**EXTRACTED INFORMATION:**
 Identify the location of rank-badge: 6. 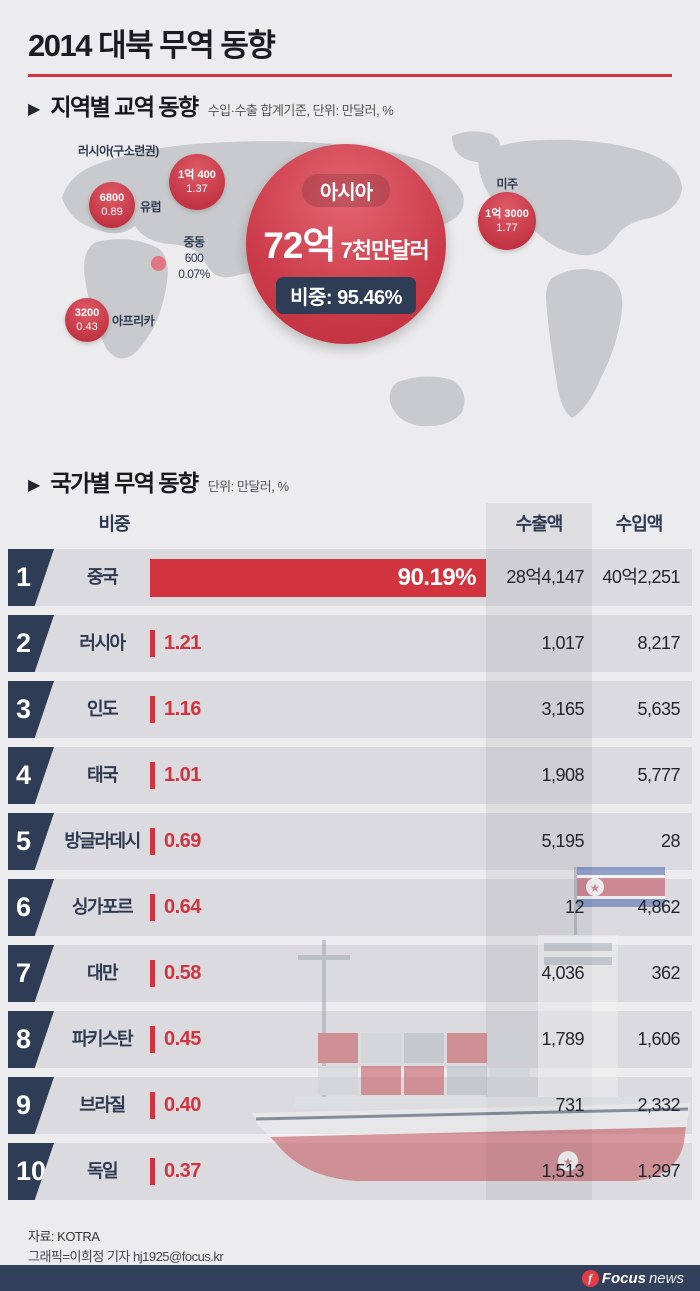
(31, 908).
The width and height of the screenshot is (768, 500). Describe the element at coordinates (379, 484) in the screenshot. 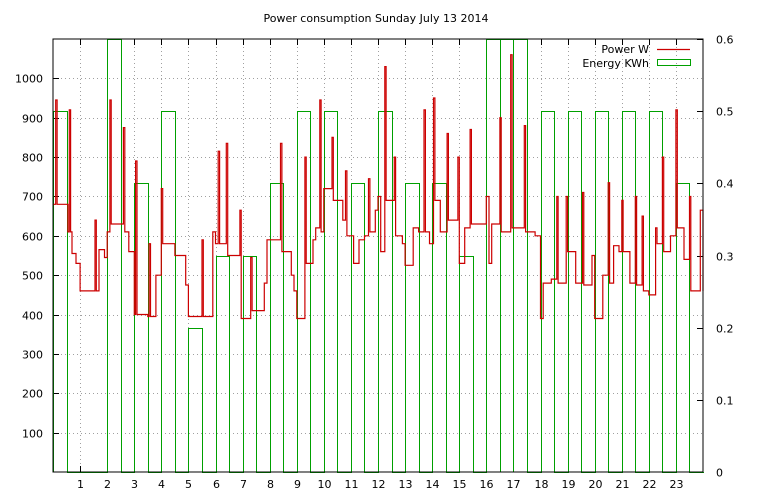

I see `x-tick-label: 12` at that location.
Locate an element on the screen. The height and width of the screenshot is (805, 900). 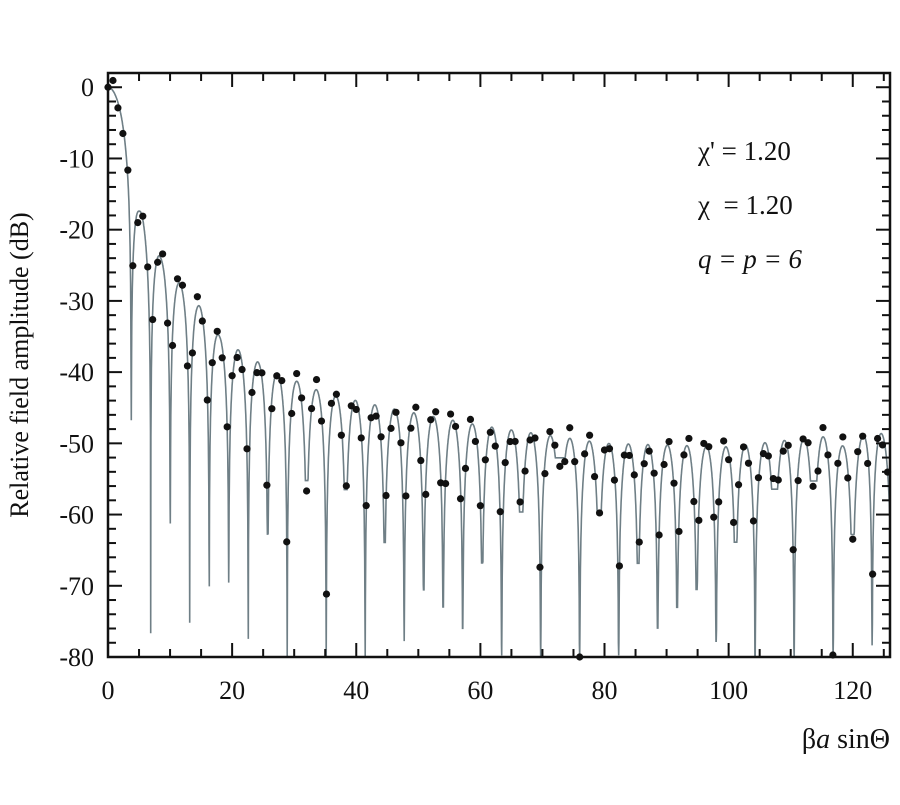
x-tick-label: 60 is located at coordinates (480, 690).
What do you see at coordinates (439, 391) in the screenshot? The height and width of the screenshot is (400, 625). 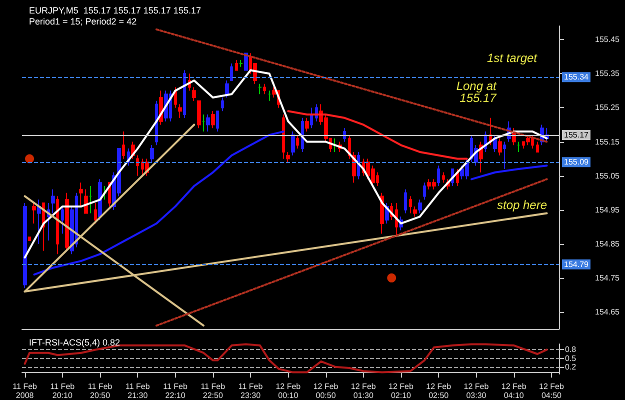 I see `x-tick-label: 12 Feb 02:50` at bounding box center [439, 391].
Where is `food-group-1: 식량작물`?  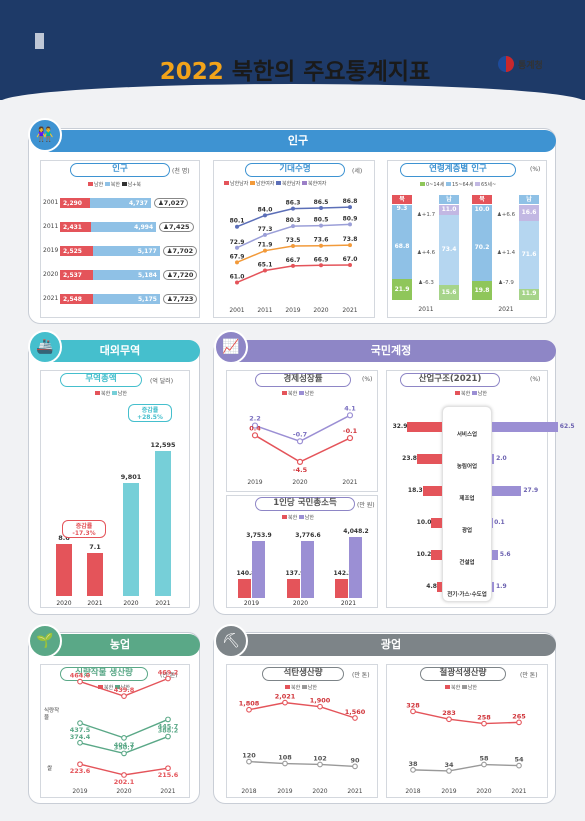 food-group-1: 식량작물 is located at coordinates (52, 714).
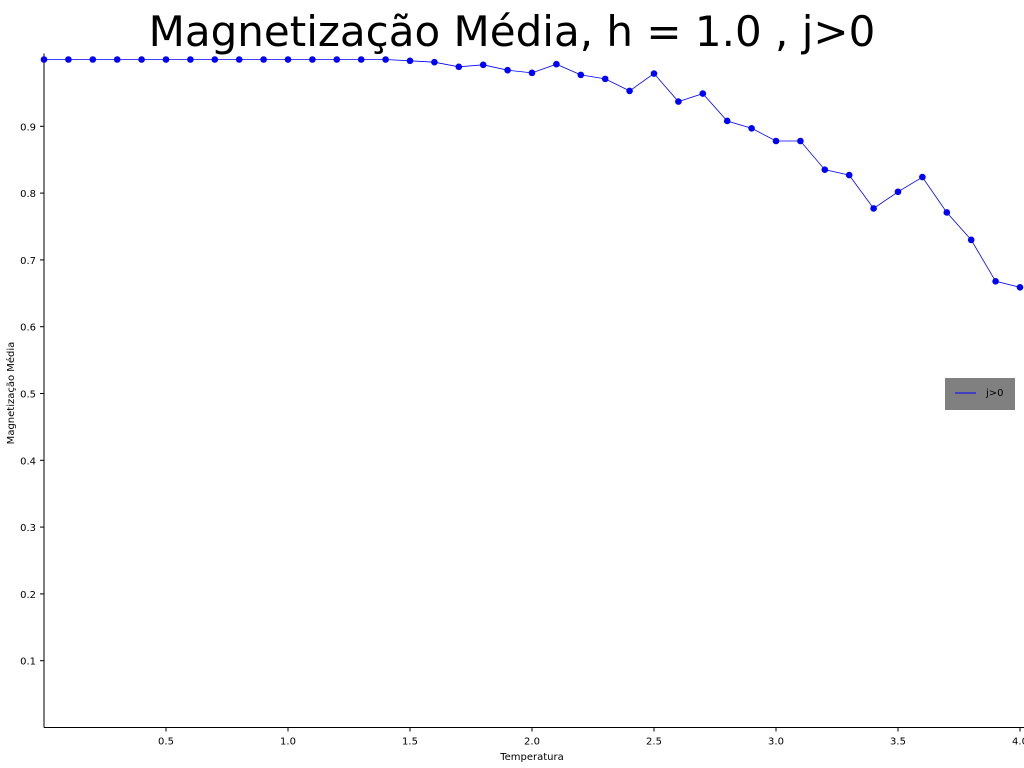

**WHAT YOU WILL DO:**
Rewrite the stretch of material above from its beginning through the line containing "x-tick-label: 60 is", swapping "screenshot" for "screen capture" and leaving everything else unchanged. Leave the pictures out.

**FINISHED TASK:**
 Identify the location of rank-badge: 6. 
(31, 908).
The width and height of the screen capture is (768, 500). Describe the element at coordinates (379, 484) in the screen capture. 

I see `x-tick-label: 12` at that location.
Locate an element on the screen. The height and width of the screen capture is (805, 900). 
x-tick-label: 60 is located at coordinates (480, 690).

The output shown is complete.